The second rider, custom tailored for the banks of Wall Street, would kill a crucial part of the Dodd-Frank reform law aimed at curbing the banks' reckless speculation in complex derivatives that fueled the banks' ignominious collapse in 2008 and fed the great recession. The rider would effectively put taxpayers back on the hook to cushion the banks' losses in risky derivative deals....The omnibus bill includes a thicket of other regressive moves, including further budget cuts at the Environmental Protection Agency, always a favorite target of the Republican right wing. Most notoriously, the bill would enshrine a Bush-era rule that allows the mountaintop mining industry to continue dumping toxic coal waste in the streams of Appalachia.

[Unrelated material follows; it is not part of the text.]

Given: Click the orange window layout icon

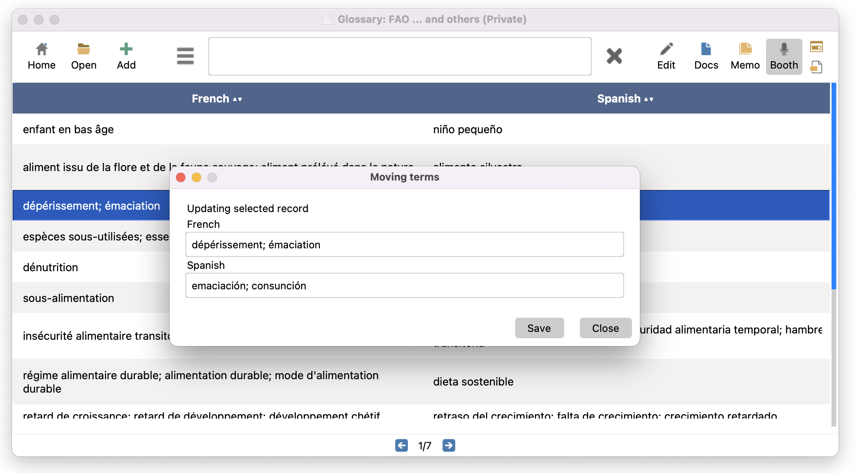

The Internal Revenue Service, another conservative bà ªte noire, would take one of the harshest cuts, $345.6 million, weakening auditing and taxation. The Fish and Wildlife Service would be banned from adding the greater sage grouse to the endangered species list -- a victory for the gas and oil industry, which covets even more of America's threatened Western landscapes than it already has access to.
True progressives, like Bill Black and Elizabeth Warren have slammed the Administration for agreeing to what is literally a provision written by Citigroup to weaken the already anemic Dodd-Frank law, specifically in how it deals with derivatives.
As Black states:
If Obama gets his way and surrenders to the Republicans on the legitimacy of using bills on other matters to extort Obama and the Democrats into passing obscene provisions like the gift to the Big Five banks that trade virtually all the derivatives, then the Republicans will have for the remainder of Obama term in office a strong Congressional majority, leverage, and the certain knowledge that they are negotiating with someone with rounds heels who falls over when pushed. They will subject him to the death of ten thousands cuts.

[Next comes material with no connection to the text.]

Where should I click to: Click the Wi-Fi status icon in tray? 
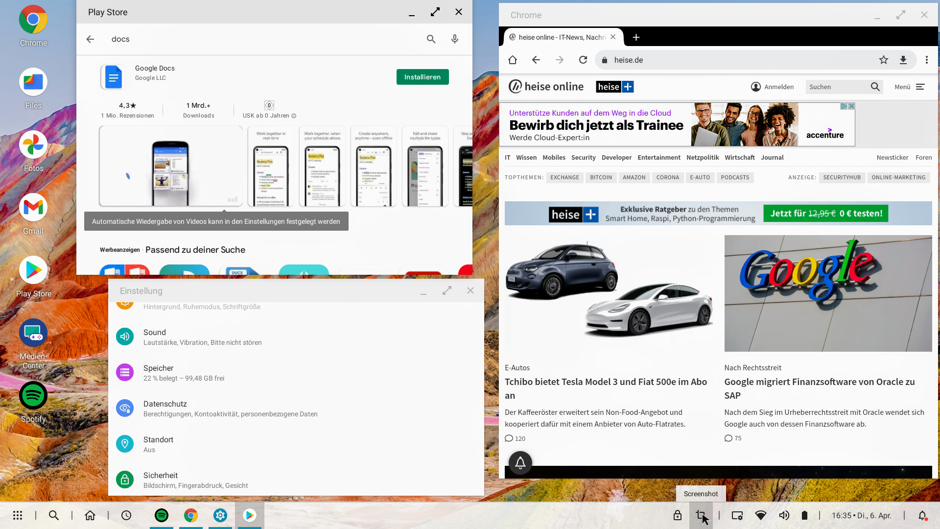point(760,515)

Well, Obama HAS gotten his way, which is the way of the spineless, making even milquetoast Democrats like Pelosi look tough and principled by comparison. There is simply no end to the giveaways by our Jello President.
Date: Wed, 10 Dec 2014 21:45:55
From: info@elizabethwarren.com
Subject: Urgent Action: Stop the Republicans' Wall Street giveaway
People are frustrated with Congress. Part of the reason, of course, is gridlock. But mostly it's because they see a Congress that works just fine for the big guys but won't lift a finger to help them.
And now the House of Representatives is about to show us the worst of government for the rich and powerful.
The House is about to vote on a budget deal -- a deal negotiated behind closed doors that slips in a provision that would let derivatives traders on Wall Street gamble with taxpayer money, and once again get bailed out by the government when their risky bets threaten to blow up our financial system.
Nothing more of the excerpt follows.